### DIE AUFGABE
Gib nur den Abschnitt der Datensätze wieder, der mit der Zeile mit "These (160, 144)" beginnt und bis zum Ende der Datensätze reicht; beide Enden gehören dazu. Übernimm dabei alle Wörter und verschiebe die Koordinaten in den Antworten, indem du zu jeder Zahl 132 addierst.

### BEREITGESTELLTE ANGABEN
▼
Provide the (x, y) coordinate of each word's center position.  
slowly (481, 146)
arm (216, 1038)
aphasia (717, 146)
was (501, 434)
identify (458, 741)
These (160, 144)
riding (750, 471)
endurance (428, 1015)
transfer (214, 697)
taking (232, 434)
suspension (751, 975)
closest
▲
### DIE ANTWORT
These (292, 276)
riding (882, 603)
endurance (560, 1147)
transfer (346, 829)
taking (364, 566)
suspension (883, 1107)
closest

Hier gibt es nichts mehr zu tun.